Figure 2. Age-dependent manifestations of telomere syndromes

A schematic drawing that illustrates the typical range of telomere lengths by age in, for example, peripheral blood lymphocytes. At every age, telomere length displays a normal distribution that is defined by the percentile lines labelled on the right. Telomere length in individuals with four different clinical presentations across the age range is indicated. The dashed lines represent a typical age range in which these disorders may first manifest, and ‘G_n’, ‘G_{n + 1}’ and ‘G_{n + 2}’ designate three successive generations manifesting with earlier-onset and evolving disease type owing to progressive telomere shortening.

TASKS TO COMPLETE.
a) Please list the labels that the figure caption uses to designate successive generations.
b) According to the figure caption, what do the dashed lines represent?
c) Decide whether each statement agrees with the figure caption, answering yes or no and quoting the words that settle it.
(i) Telomere length follows a normal distribution at every age.
(ii) The drawing shows telomere length for individuals with three different clinical presentations.
(iii) Each later generation shows disease with a later onset.

DATA FOR REVIEW.
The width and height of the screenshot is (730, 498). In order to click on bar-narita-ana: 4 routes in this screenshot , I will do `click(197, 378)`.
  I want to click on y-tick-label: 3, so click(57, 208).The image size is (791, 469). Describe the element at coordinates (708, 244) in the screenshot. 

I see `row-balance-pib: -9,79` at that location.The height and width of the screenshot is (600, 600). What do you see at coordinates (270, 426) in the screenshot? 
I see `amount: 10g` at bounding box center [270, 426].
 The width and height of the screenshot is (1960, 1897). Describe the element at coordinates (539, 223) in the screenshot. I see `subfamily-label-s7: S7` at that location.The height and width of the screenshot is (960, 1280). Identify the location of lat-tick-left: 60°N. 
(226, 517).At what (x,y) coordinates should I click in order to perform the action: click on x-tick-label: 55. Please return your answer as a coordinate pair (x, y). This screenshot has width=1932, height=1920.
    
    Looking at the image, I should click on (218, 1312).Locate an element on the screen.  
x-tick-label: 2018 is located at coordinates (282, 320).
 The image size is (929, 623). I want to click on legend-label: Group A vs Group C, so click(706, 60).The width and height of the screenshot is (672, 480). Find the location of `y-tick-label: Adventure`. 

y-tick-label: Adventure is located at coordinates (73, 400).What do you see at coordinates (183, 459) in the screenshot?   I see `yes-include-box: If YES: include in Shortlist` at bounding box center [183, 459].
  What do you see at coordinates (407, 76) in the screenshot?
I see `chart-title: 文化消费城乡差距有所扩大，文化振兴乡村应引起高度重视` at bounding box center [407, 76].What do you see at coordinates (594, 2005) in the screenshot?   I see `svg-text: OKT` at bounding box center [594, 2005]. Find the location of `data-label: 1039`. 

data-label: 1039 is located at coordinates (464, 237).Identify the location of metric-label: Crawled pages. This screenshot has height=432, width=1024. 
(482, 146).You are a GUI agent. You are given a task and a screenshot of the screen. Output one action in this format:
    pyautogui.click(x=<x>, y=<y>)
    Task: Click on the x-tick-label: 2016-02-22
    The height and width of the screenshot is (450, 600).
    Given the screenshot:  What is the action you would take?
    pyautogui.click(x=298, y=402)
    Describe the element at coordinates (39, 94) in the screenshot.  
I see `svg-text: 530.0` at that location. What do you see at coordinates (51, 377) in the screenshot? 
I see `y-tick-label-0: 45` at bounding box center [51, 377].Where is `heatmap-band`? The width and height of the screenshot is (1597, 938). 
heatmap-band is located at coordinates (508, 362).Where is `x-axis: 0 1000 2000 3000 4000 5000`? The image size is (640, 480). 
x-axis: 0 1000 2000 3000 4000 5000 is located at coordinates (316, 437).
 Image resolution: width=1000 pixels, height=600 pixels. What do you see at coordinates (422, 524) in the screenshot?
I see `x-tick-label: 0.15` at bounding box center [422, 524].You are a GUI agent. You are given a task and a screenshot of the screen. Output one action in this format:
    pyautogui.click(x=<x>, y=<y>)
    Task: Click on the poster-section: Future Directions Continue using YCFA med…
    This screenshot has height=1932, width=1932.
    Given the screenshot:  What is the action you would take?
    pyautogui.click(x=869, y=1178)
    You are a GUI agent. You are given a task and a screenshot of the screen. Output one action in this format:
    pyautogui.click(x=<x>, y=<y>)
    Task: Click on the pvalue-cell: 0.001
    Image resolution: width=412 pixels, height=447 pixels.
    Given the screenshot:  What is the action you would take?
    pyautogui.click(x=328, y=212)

LIST OF SOLUTIONS.
a) ‘G_n’, ‘G_{n + 1}’ and ‘G_{n + 2}’

b) A typical age range in which these disorders may first manifest.

c)
(i) Yes: "At every age, telomere length displays a normal distribution"
(ii) No: "Telomere length in individuals with four different clinical presentations across the age range is indicated."
(iii) No: "three successive generations manifesting with earlier-onset and evolving disease type"